Dans une salle voisine, les « calculateurs professionnels » se tiennent à la disposition du bureau. Les chiffres de toutes les listes étant acquis et consacrés, ils vont, par un secret de leur art qui n’est pas un bien grand secret, déterminer le diviseur commun suivant lequel les mandats seront répartis entre les listes. A Bruxelles, comme il y a vingt et un sièges, le diviseur commun sera le vingt-et-unième quotient par ordre décroissant d’importance. C’est entendu, compris, accepté, et pas une voix ne réclame. Il ne doit y avoir ni doute ni équivoque sur ce point. Personne, en Belgique, ne proteste plus contre la représentation proportionnelle. Depuis que la question est posée en France, et que la R. P. y gagne chaque jour du terrain, on insinue volontiers, je le répète, que les Belges en sont mécontens et s’apprêtent à l’abandonner. Je répète aussi que rien n’est plus inexact. Ce dont un certain nombre de Belges, qui ne sont pas encore. la majorité, sont mécontens, ce qu’ils songent à abolir, c’est le vote plural, en vertu duquel il y a des électeurs à une, deux et trois voix en matière législative ; à une, deux, trois et quatre voix en matière communale[1]. Mais le vote plural est une chose et la représentation proportionnelle en est une autre. On peut fort bien concevoir la représentation proportionnelle sans le vote plural ; on la conçoit même mieux sans lui, car ce n’est pas le lieu de discuter de ses mérites et de ses défauts intrinsèques, mais, combiné avec la représentation proportionnelle, il faut reconnaître qu’il la complique.

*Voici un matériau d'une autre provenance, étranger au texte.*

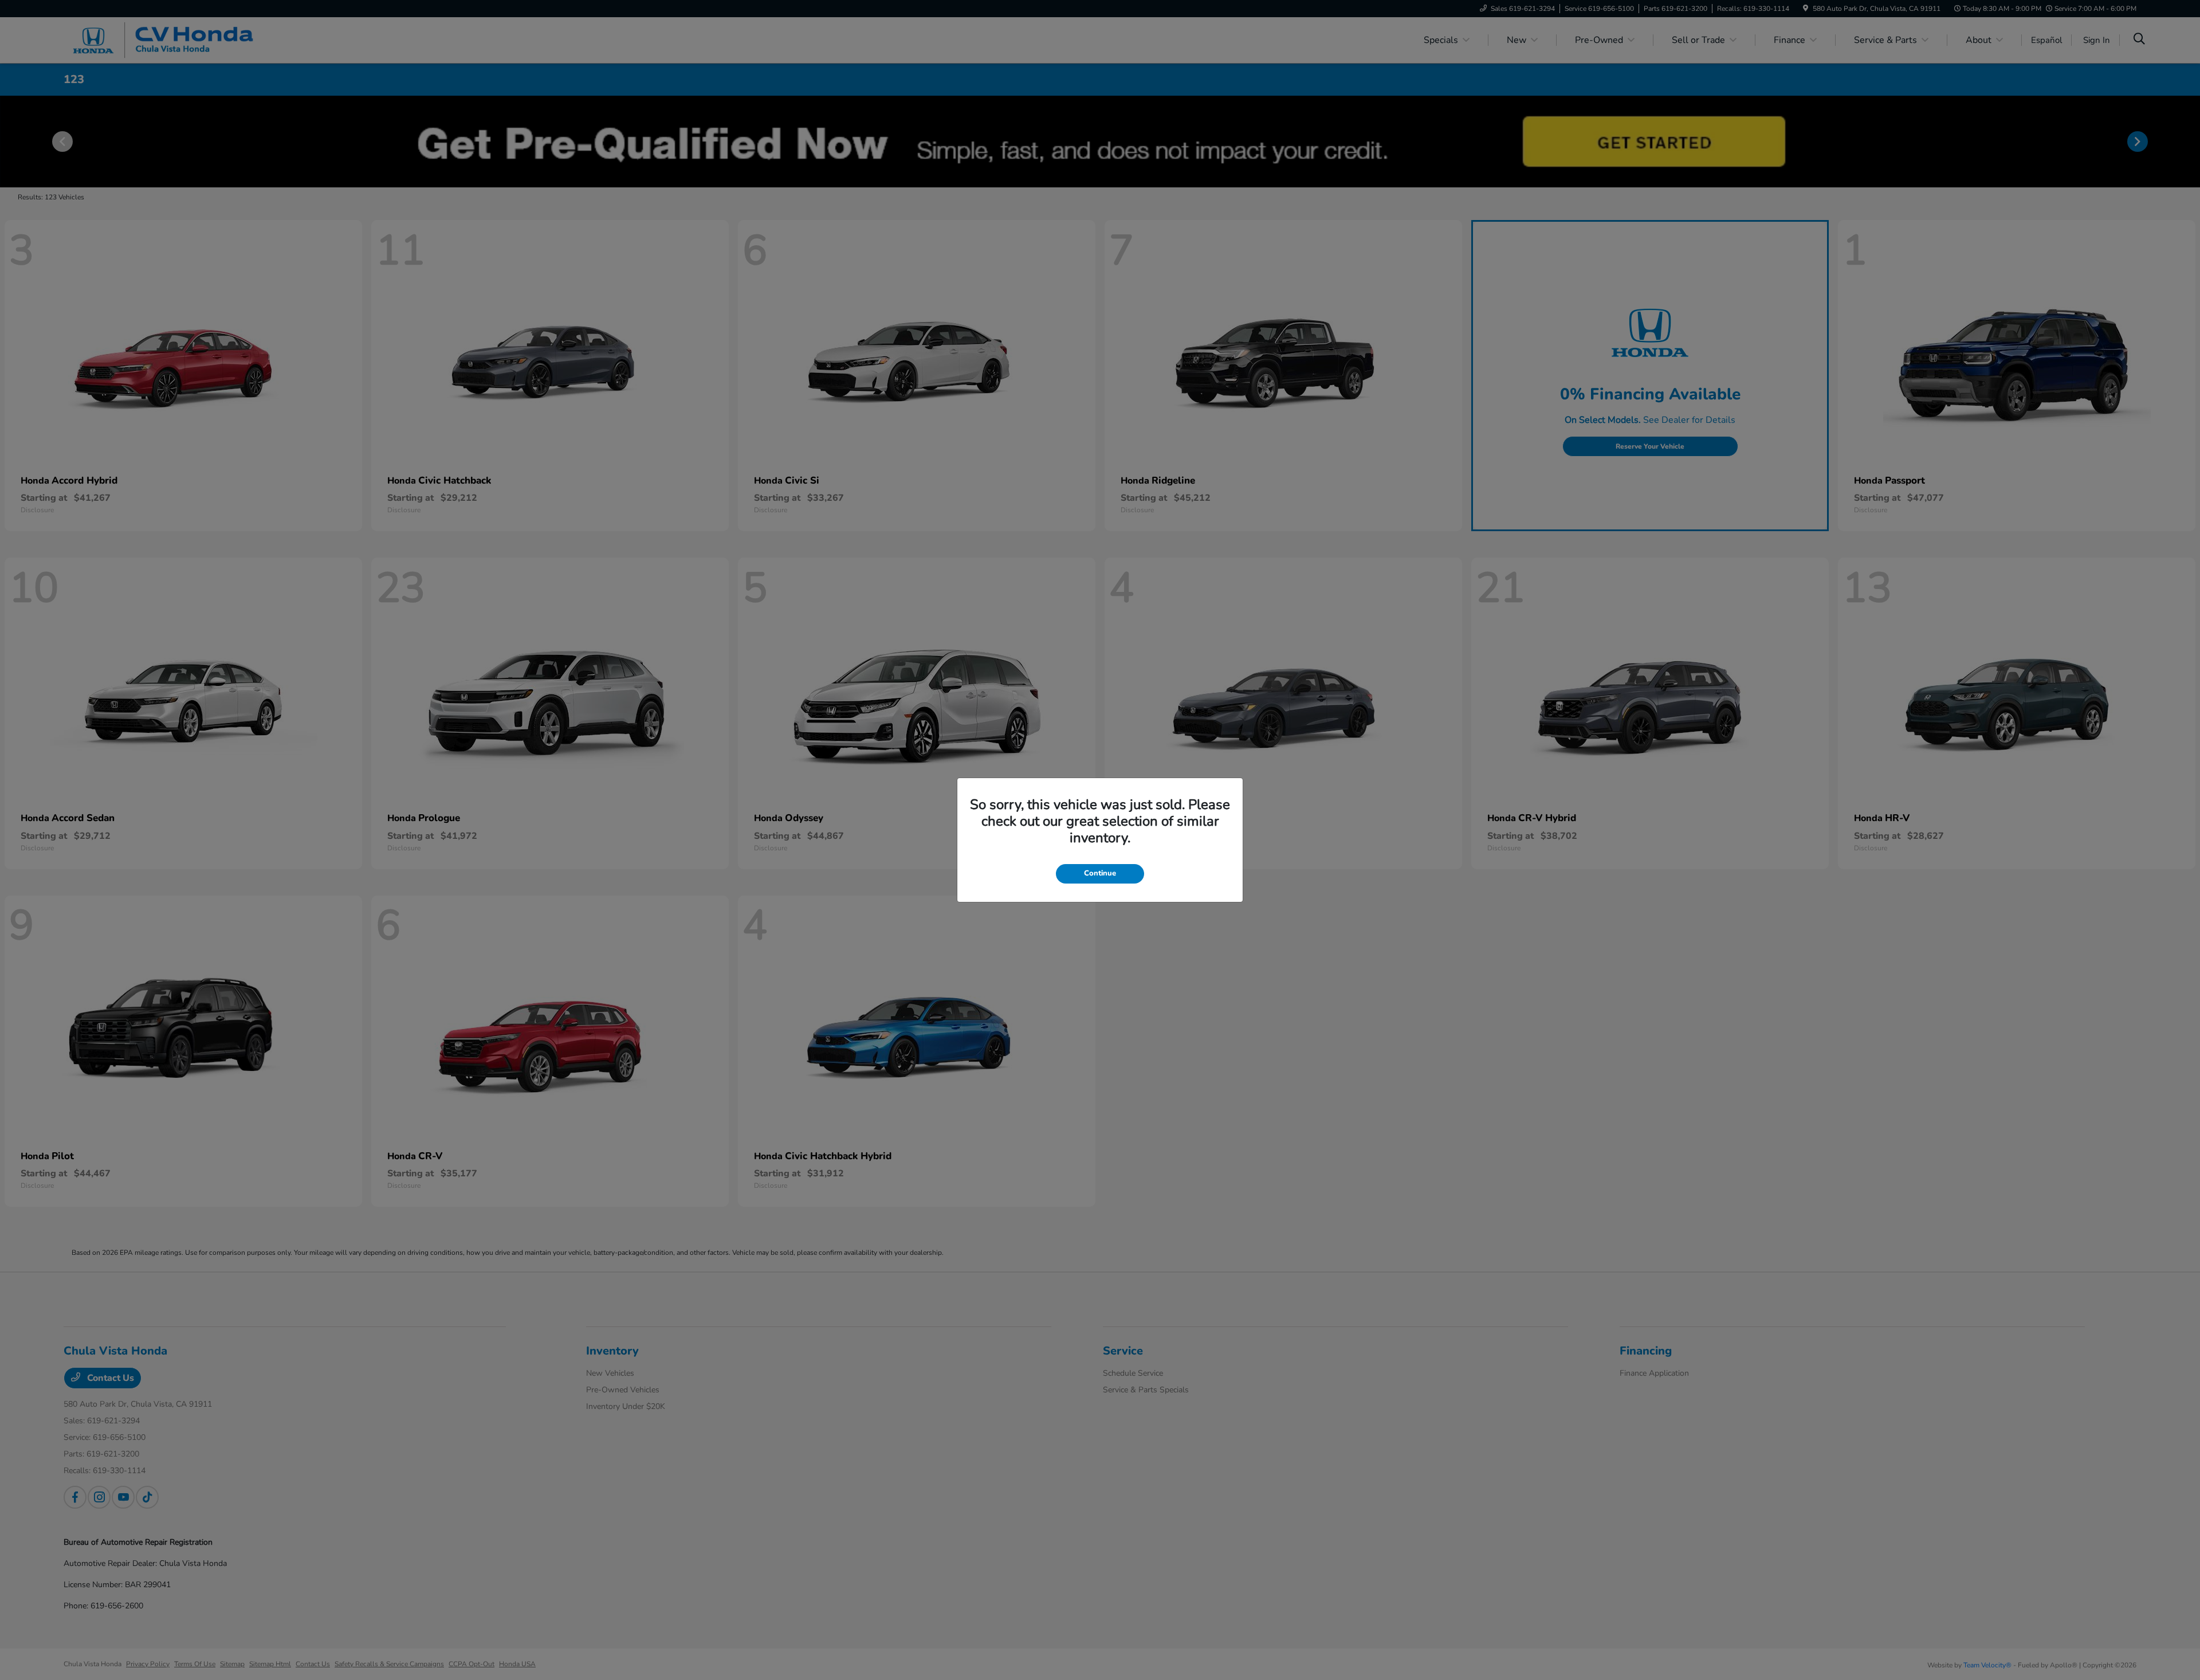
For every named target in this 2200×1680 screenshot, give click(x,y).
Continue (1100, 873)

Les quelques anicroches que j’ai pu noter dans le fonctionnement du régime électoral belge, les quelques arrêts ou accrocs dans la mécanique, ne viennent point de la représentation proportionnelle et ne tiennent point à la représentation proportionnelle ; en somme, dans ce régime, ce qui s’obtient le plus aisément,

  1. Loi du 11 avril 1895, relative à la formation des listes des électeurs communaux, art. 3.